# Would you?



## klempner69 (Apr 17, 2011)

Thought I might share this with you..sorry if its old stuff but i aint seen it before..

http://www.angelfire.com/ak2/intelligencerreport/scariest_path.html


----------



## Dexter24 (Apr 17, 2011)

Indiana Jones eat your heart out


----------



## Vertex (Apr 17, 2011)

The bit at 1:27 is RIDICULOUS!!!


----------



## bonecollector (Apr 17, 2011)

Oh hell yeah!
That view is stunning, plus lots of caves and holes to explore on the way.


----------



## dizzydebs (Apr 17, 2011)

Not a chance id rather eat my foot and I've not even watched the video cos it won't load think i'd pass ou watching it anyway lol


----------



## swanseamale47 (Apr 17, 2011)

Seen it before but it's still a bit scary, don't think my insurance would touch me if I went walkies there.

Edit hadn't seen the motorbike one before, if anything thats worse, heaven help if he meets one coming the other way.


----------



## krela (Apr 17, 2011)

It is illegal to go there, so no, no insurance would cover you if you went there. 

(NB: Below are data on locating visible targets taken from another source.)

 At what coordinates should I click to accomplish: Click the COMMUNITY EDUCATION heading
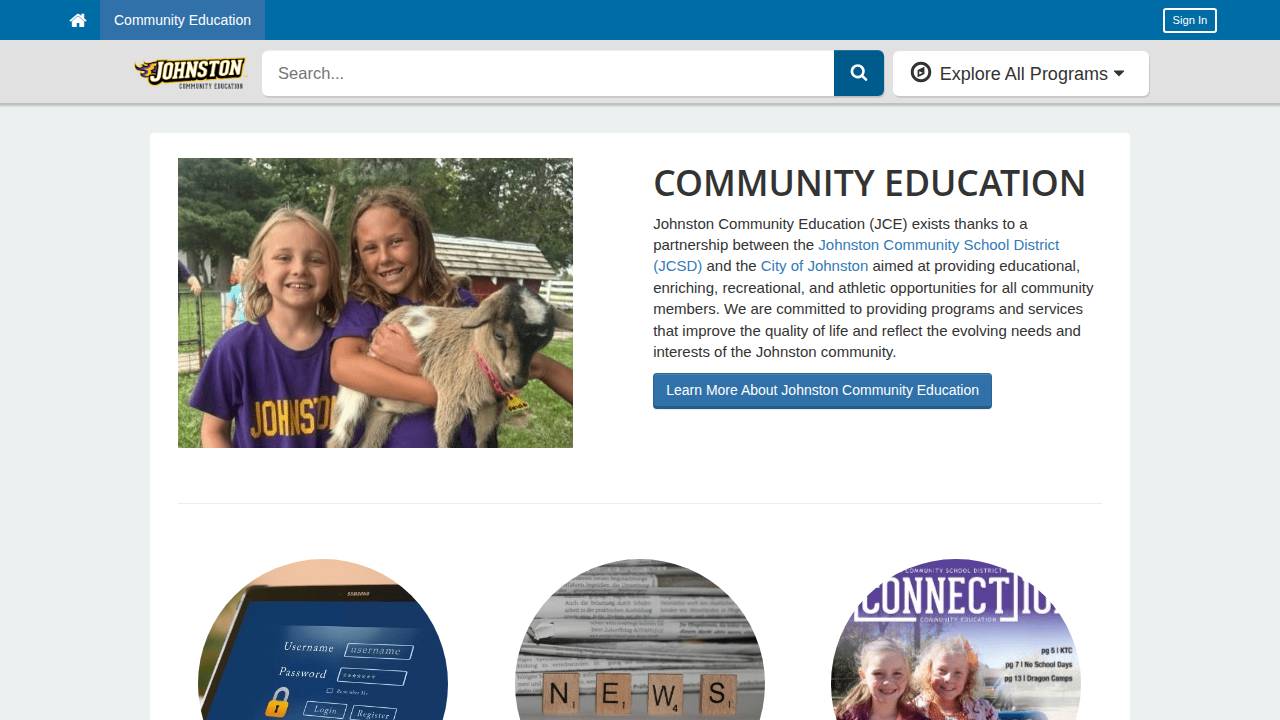(869, 183)
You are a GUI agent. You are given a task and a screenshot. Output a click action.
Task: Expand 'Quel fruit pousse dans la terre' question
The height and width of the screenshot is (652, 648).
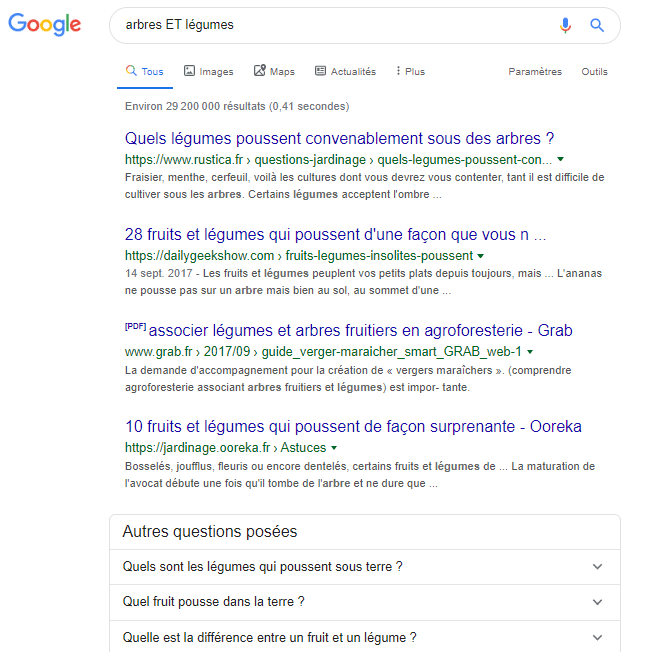pos(365,602)
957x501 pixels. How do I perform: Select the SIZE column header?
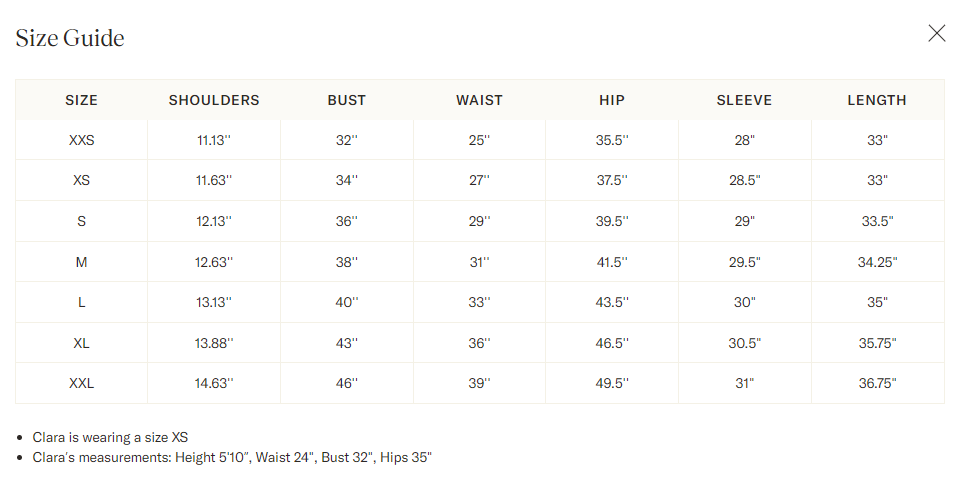81,100
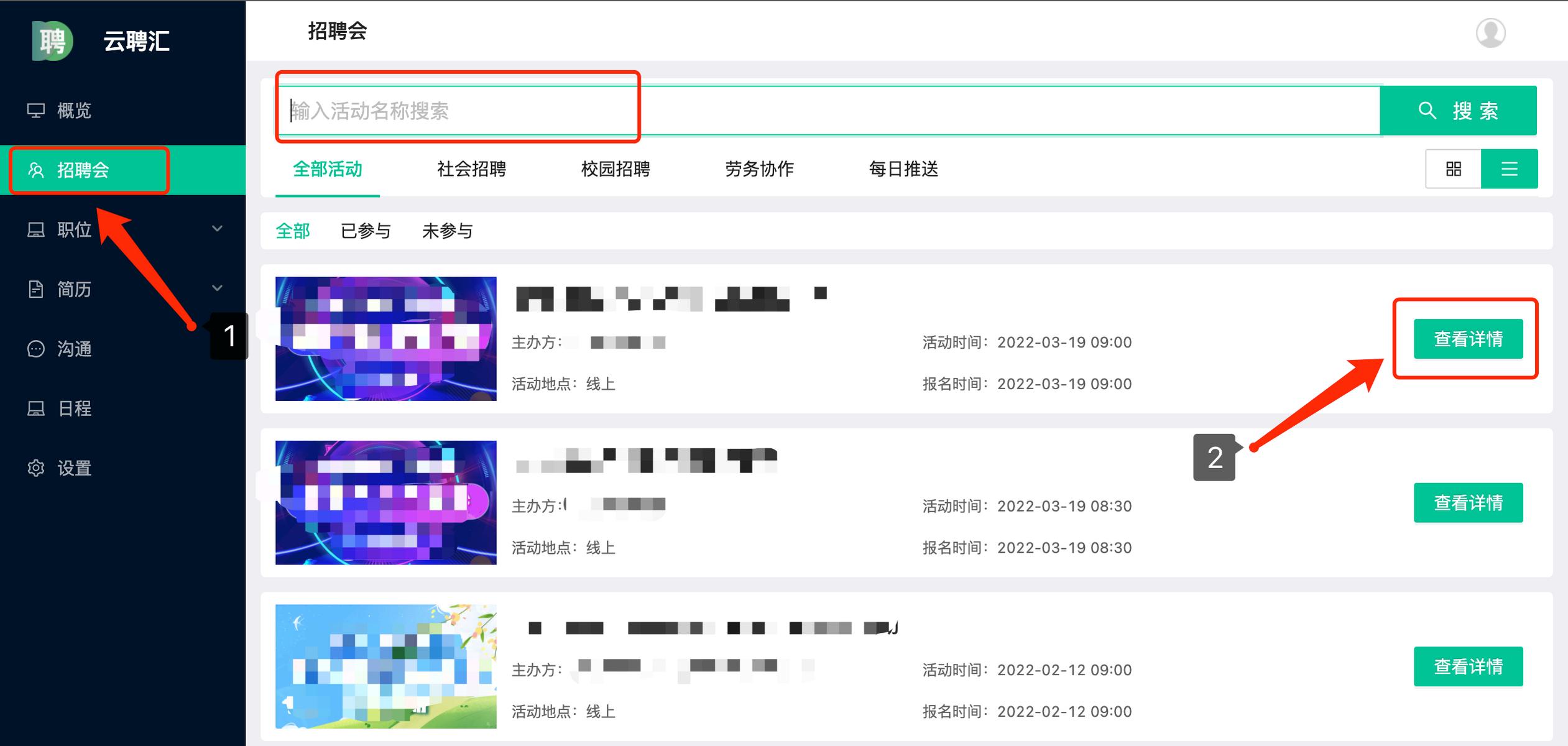Open the user avatar profile icon
The width and height of the screenshot is (1568, 746).
tap(1490, 32)
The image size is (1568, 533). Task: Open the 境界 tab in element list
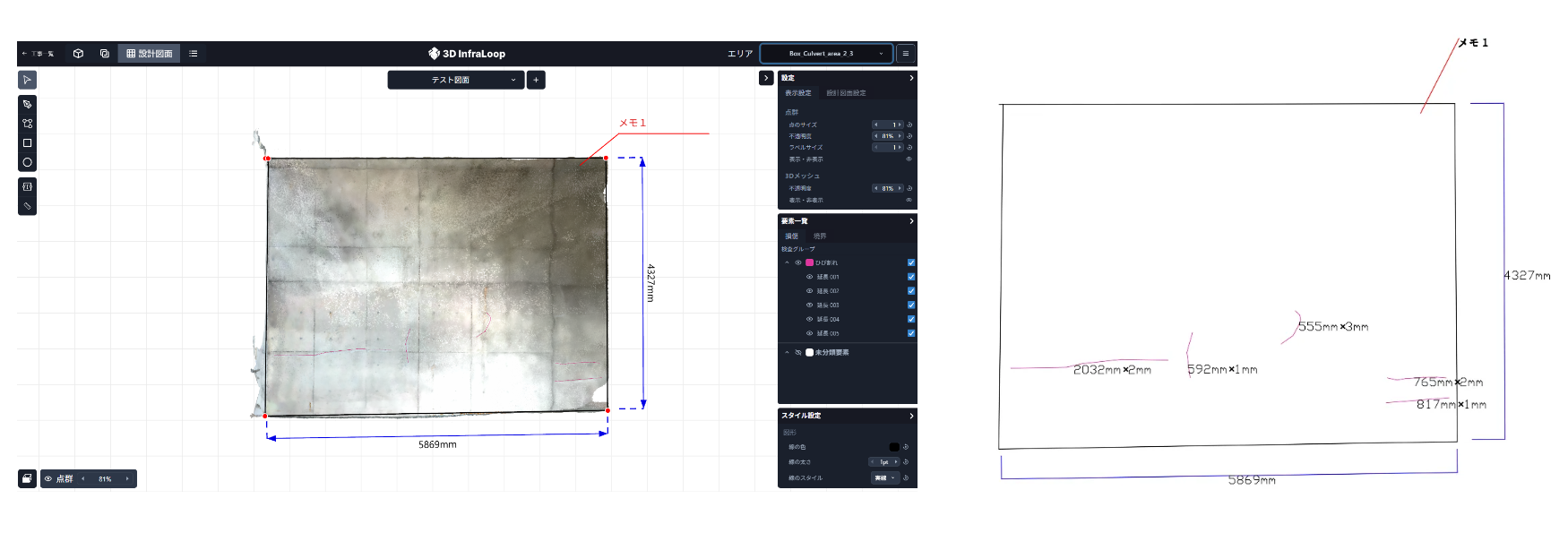820,236
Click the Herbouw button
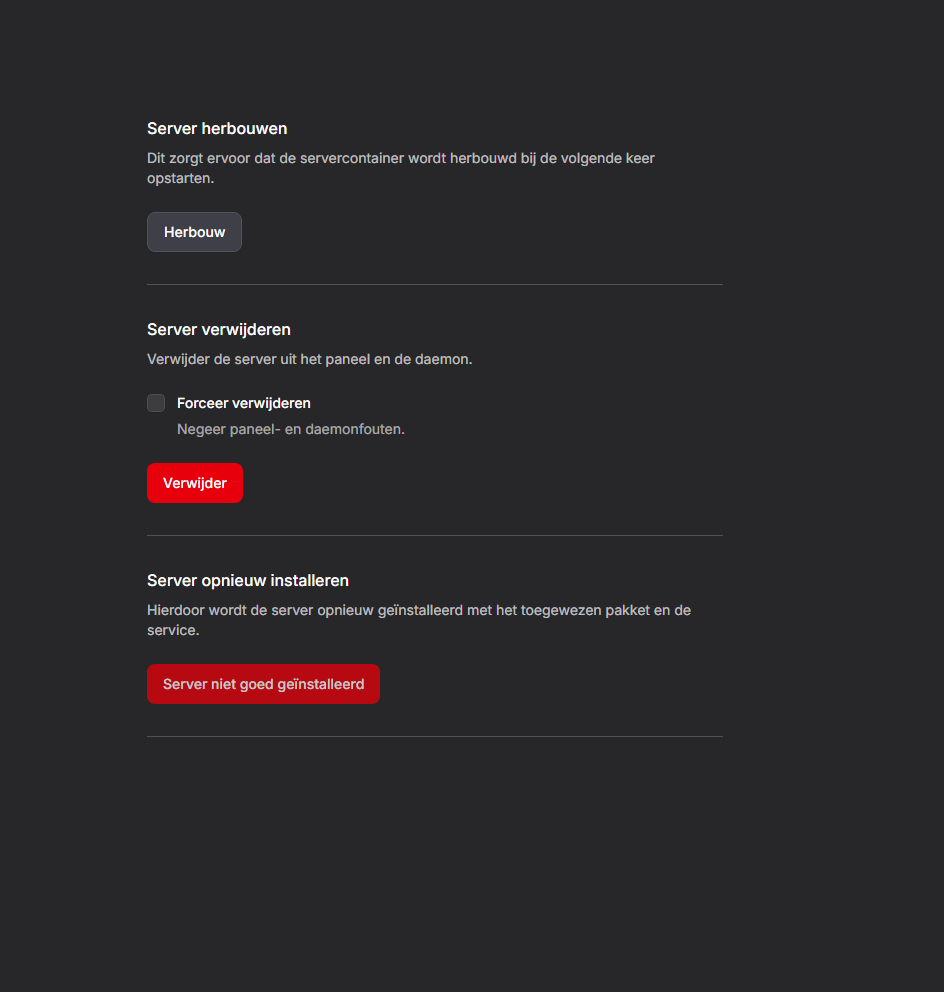944x992 pixels. pos(194,232)
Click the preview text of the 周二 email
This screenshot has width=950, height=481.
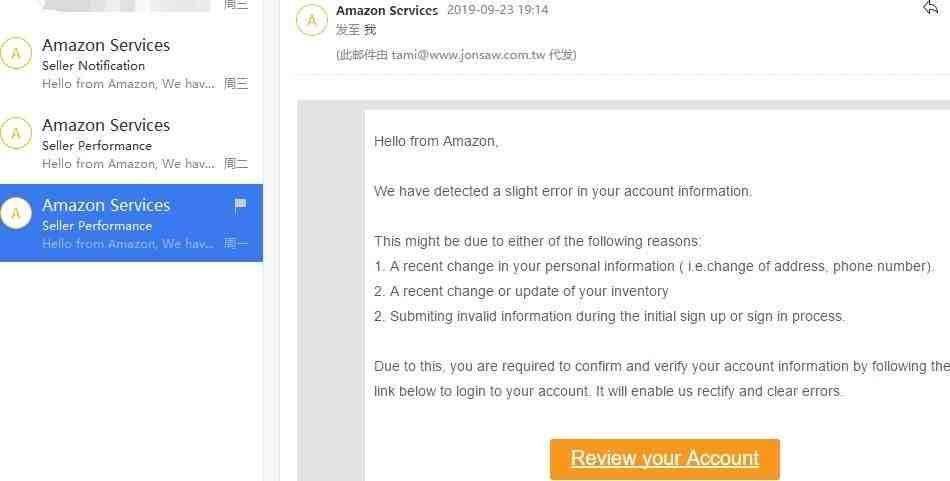(x=128, y=164)
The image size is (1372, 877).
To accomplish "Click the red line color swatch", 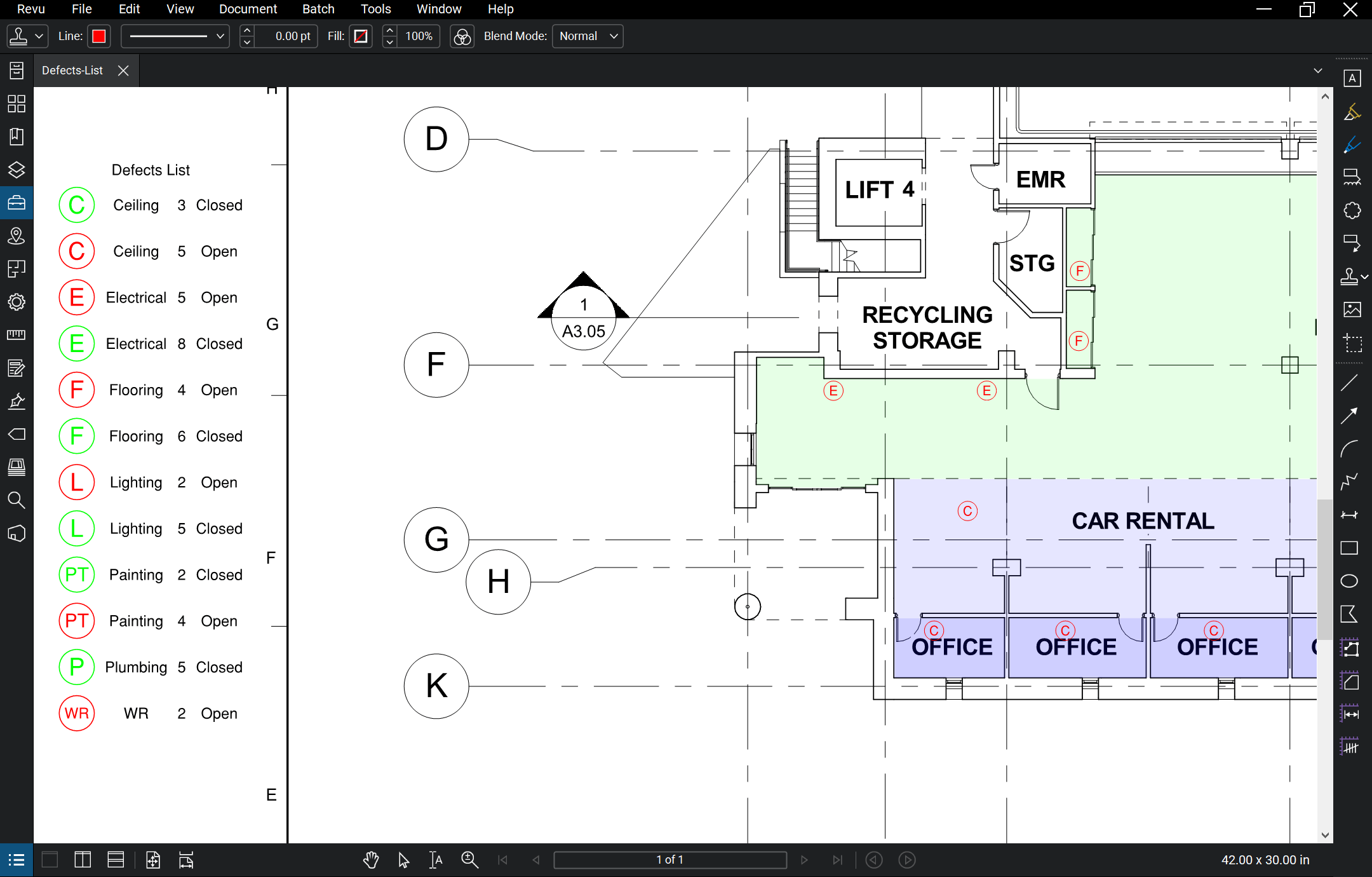I will coord(99,36).
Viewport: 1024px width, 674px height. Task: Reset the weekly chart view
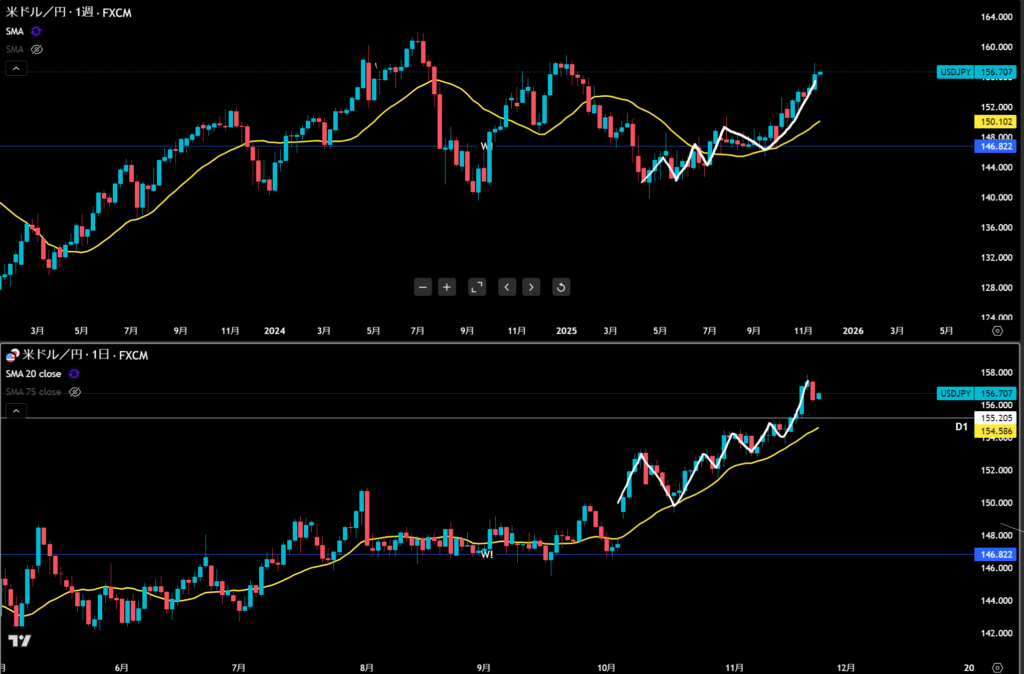pyautogui.click(x=561, y=287)
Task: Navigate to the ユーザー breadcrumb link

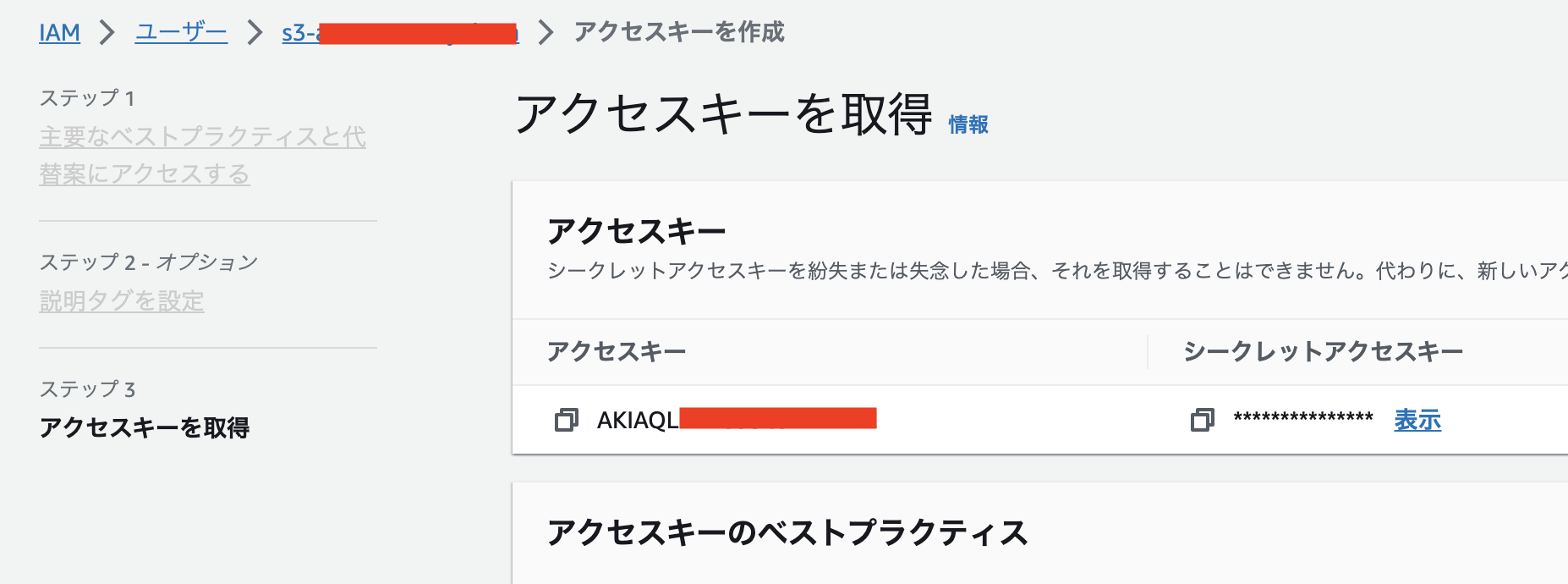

I've known about this for 5 or 6 years, would love to go at some point but it's going to be restored (costing 9m euros) so the 'danger' elements will be sanitised soon.


----------



## Vertex (Apr 17, 2011)

Just watched the motorcycle one. *shudder*


----------



## Scaramanger (Apr 17, 2011)

Scary stuff.... Looks like it's maintained by cornwall county council !


----------



## jonney (Apr 17, 2011)

The words sod that for a game of soldiers comes to mind


----------



## Cheese Monkey (Apr 17, 2011)

I'd love to do both! Possibly planning a trip to Spain this year


----------



## RichardB (Apr 17, 2011)

According to Wikipedia they're renovating it this year.


----------



## nelly (Apr 18, 2011)

I would have loved to have seen them build it in the first place, 1921, without the use of modern building methods and machinery


----------



## manof2worlds (Apr 18, 2011)

I'm in need of air sickness pills.

Thanks


----------



## alex76 (Apr 18, 2011)

Sod that for a game of conkers


----------



## Crowey (Apr 18, 2011)

Oddly enough if that place was a via ferrata on ordinary rock then I don't think it would seem so bad-ass, but because it's built from concrete and is a mixture of easy pavement and terrifying drops it is all the scarier. I wouldn't fancy doing it one handed holding a camcorder, although I wonder if he was strapped to the wall like the others on the film.


----------



## The_Revolution (Apr 20, 2011)

I've been wanting to go for a while now.

Anyone fancy being my driver down to Spain?


----------



## Coal Cutter (Apr 20, 2011)

Thats class. I couldnt do that man. Am scared of heights, in daylight.


----------



## dobbo79 (Apr 20, 2011)

oh my god what are you doing to me - what with this and the guys up that tower!!!

sick bag please...bleeeuuuurrrrghhhhh!!!


----------